Word and item position data
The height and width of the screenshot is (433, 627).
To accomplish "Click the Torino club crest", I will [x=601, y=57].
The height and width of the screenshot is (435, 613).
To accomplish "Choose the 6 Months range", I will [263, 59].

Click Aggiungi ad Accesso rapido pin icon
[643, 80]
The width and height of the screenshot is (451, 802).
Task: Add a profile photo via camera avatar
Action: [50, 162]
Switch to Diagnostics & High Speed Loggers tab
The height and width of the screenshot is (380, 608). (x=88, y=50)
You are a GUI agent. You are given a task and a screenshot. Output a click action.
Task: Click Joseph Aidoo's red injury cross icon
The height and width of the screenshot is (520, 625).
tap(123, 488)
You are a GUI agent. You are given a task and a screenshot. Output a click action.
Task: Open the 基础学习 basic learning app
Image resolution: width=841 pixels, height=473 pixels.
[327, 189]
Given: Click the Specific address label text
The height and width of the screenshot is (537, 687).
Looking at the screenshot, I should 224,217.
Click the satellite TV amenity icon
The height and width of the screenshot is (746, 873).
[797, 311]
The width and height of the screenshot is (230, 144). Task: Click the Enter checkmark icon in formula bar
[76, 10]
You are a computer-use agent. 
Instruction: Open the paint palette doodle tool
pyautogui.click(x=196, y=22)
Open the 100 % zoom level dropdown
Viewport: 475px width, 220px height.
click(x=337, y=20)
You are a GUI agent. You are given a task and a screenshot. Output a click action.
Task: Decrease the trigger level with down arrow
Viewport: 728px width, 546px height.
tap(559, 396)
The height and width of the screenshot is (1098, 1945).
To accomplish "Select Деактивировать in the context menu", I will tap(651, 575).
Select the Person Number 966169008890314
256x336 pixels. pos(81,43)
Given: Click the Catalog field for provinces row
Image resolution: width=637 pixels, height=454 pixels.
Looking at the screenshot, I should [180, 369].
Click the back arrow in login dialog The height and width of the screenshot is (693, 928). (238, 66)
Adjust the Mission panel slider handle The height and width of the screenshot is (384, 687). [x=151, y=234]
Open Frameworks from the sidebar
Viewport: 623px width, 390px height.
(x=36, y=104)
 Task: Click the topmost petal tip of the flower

▶ **What needs to be done**
Rewrite each line of the records above as a numbered list, omitting blank lines.

▶ **Answer to the exercise**
1. The height and width of the screenshot is (433, 627).
2. To accomplish "Click the Torino club crest", I will [x=601, y=57].
3. The height and width of the screenshot is (435, 613).
4. To accomplish "Choose the 6 Months range", I will [263, 59].
5. Click Aggiungi ad Accesso rapido pin icon
6. [643, 80]
7. The width and height of the screenshot is (451, 802).
8. Task: Add a profile photo via camera avatar
9. Action: [50, 162]
10. Switch to Diagnostics & High Speed Loggers tab
11. The height and width of the screenshot is (380, 608). (x=88, y=50)
12. You are a GUI agent. You are given a task and a screenshot. Output a click action.
13. Task: Click Joseph Aidoo's red injury cross icon
14. The height and width of the screenshot is (520, 625).
15. tap(123, 488)
16. You are a GUI agent. You are given a task and a screenshot. Output a click action.
17. Task: Open the 基础学习 basic learning app
18. Image resolution: width=841 pixels, height=473 pixels.
19. [327, 189]
20. Given: Click the Specific address label text
21. The height and width of the screenshot is (537, 687).
22. Looking at the screenshot, I should 224,217.
23. Click the satellite TV amenity icon
24. The height and width of the screenshot is (746, 873).
25. [797, 311]
26. The width and height of the screenshot is (230, 144). Task: Click the Enter checkmark icon in formula bar
27. [76, 10]
28. You are a computer-use agent. 
29. Instruction: Open the paint palette doodle tool
30. pyautogui.click(x=196, y=22)
31. Open the 100 % zoom level dropdown
32. Viewport: 475px width, 220px height.
33. click(x=337, y=20)
34. You are a GUI agent. You are given a task and a screenshot. Output a click action.
35. Task: Decrease the trigger level with down arrow
36. Viewport: 728px width, 546px height.
37. tap(559, 396)
38. The height and width of the screenshot is (1098, 1945).
39. To accomplish "Select Деактивировать in the context menu", I will tap(651, 575).
40. Select the Person Number 966169008890314
41. 256x336 pixels. pos(81,43)
42. Given: Click the Catalog field for provinces row
43. Image resolution: width=637 pixels, height=454 pixels.
44. Looking at the screenshot, I should [180, 369].
45. Click the back arrow in login dialog The height and width of the screenshot is (693, 928). (238, 66)
46. Adjust the Mission panel slider handle The height and width of the screenshot is (384, 687). [x=151, y=234]
47. Open Frameworks from the sidebar
48. Viewport: 623px width, 390px height.
49. (x=36, y=104)
50.  Task: Click the topmost petal tip of the flower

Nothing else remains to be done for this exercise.